─── Data extract

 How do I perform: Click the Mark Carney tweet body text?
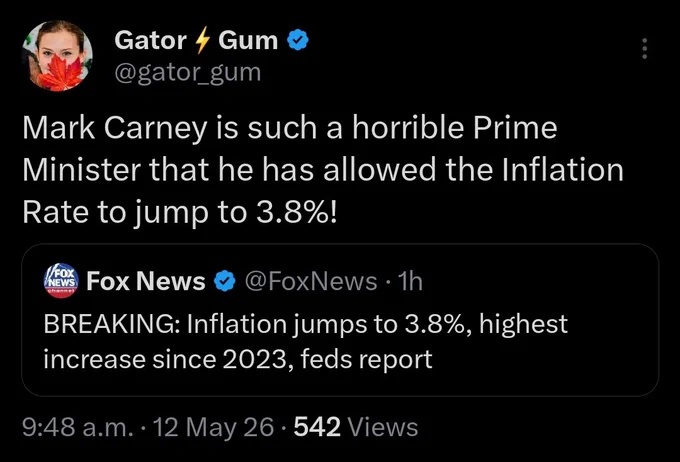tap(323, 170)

──────
─── Data extract

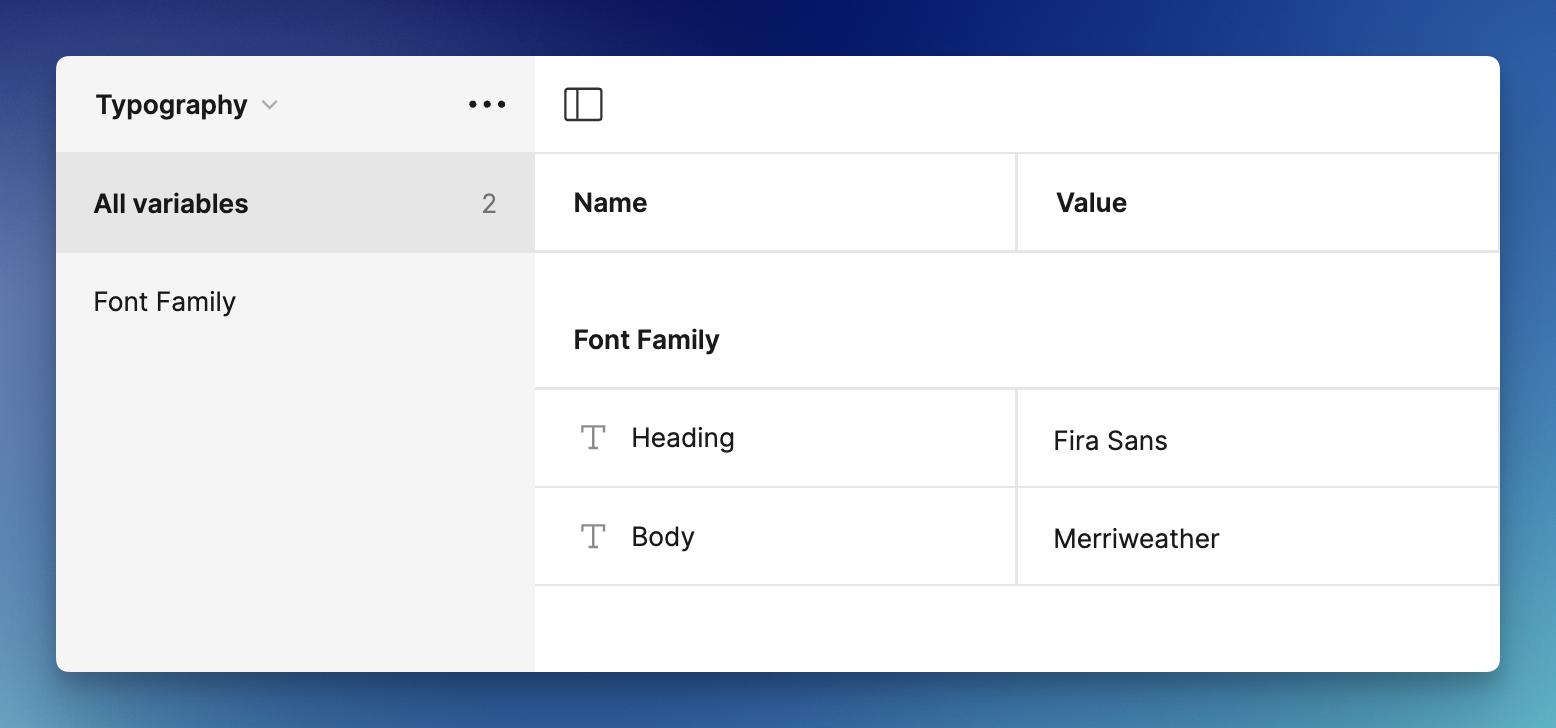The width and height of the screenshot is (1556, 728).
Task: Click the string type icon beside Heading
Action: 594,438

──────

## [Work to do]
Convert the records from the line containing "How do I perform: Click" through the line containing "tap(323, 170)" into a JSON list of strings, one per line, with blank lines omitted. Leave the pictures out.

## [Written reply]
[
  " How do I perform: Click the Mark Carney tweet body text?",
  "tap(323, 170)"
]